W reprezentacji Francji też był tym „drugim”. Obok Henry’ego był mniej medialny. Obok Djorkaeffa – mniej błyskotliwy. Ale był. I zawsze gotów. Kiedy wszedł na boisko w finale Euro 2000, miał jedno zadanie – coś zmienić. Czas uciekał, Włosi już świętowali. I wtedy, w 93. minucie, Wiltord dostał piłkę w polu karnym. Bez zawahania uderzył w krótki róg. Gol. Dogrywka. Potem złoty gol Trezegueta. Francja mistrzem.

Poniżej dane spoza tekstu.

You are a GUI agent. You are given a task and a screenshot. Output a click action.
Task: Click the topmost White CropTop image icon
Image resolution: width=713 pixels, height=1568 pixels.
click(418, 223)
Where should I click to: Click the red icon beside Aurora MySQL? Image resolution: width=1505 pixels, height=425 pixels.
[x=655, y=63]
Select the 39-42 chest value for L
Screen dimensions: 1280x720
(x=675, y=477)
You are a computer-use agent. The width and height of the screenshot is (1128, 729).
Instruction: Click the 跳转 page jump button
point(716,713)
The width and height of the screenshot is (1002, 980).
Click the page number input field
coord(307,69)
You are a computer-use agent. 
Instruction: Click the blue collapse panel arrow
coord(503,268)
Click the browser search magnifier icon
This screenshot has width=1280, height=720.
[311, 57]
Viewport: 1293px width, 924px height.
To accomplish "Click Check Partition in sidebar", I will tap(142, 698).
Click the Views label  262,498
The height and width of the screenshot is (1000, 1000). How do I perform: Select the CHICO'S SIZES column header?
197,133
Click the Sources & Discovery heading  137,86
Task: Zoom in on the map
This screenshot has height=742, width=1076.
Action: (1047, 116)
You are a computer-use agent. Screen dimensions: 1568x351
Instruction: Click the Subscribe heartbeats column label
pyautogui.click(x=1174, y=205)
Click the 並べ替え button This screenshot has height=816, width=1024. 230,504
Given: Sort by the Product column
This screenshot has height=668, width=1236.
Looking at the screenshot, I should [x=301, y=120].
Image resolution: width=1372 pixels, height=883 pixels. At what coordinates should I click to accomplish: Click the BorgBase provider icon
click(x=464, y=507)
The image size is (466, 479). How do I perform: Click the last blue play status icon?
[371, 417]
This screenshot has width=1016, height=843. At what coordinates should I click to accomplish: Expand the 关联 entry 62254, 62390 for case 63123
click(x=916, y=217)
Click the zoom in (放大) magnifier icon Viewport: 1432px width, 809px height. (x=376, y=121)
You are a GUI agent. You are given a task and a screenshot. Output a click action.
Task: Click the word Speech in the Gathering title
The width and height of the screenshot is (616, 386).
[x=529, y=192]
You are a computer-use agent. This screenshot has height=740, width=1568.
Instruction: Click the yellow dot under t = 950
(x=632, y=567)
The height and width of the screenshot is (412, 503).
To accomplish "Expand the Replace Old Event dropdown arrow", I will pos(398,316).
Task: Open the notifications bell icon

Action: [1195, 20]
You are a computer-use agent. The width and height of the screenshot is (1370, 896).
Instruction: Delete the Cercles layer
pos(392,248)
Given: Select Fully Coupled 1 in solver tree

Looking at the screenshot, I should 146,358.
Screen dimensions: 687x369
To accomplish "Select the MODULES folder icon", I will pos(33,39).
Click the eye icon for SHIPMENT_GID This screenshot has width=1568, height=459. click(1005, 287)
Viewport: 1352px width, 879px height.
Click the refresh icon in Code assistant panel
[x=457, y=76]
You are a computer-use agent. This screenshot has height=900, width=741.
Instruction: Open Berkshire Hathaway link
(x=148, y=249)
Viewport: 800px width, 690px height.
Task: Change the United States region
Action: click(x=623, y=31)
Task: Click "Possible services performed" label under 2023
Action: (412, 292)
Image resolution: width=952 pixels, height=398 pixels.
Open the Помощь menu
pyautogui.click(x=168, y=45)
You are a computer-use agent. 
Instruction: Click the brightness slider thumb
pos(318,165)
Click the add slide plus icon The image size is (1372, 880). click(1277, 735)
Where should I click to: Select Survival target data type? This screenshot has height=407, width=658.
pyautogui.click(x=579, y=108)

To była jego chwila. I jednocześnie szczyt. Bo chociaż potem zdobył jeszcze mistrzostwo Anglii, grał w Lyonie, wygrywał Ligue 1 czterokrotnie, to nigdy już nie wrócił do światła reflektorów. W klubach pełnił rolę zmiennika, w kadrze – solidnego zapasowego. Ale nikt nie mówił o nim jako o „wielkim piłkarzu”. I chyba właśnie to boli najbardziej.
Wiltord rozegrał 92 mecze w reprezentacji Francji i zdobył 26 bramek. To więcej niż wielu legendarnych nazwisk. Ale w zbiorowej pamięci – istnieje tylko tamten gol z Włochami. Bo nie był zbyt medialny. Nie był kontrowersyjny. Nie był łatwy do zapamiętania. A przecież zapamiętać go powinniśmy.
Bo to dzięki niemu Zizou mógł podnieść kolejny puchar. Dzięki niemu Trezeguet strzelił złotego gola. Dzięki niemu Francja mogła świętować. A on? Odszedł w ciszy. Z klasą, bez dramatów, bez żalu. Jak cały Sylvain Wiltord.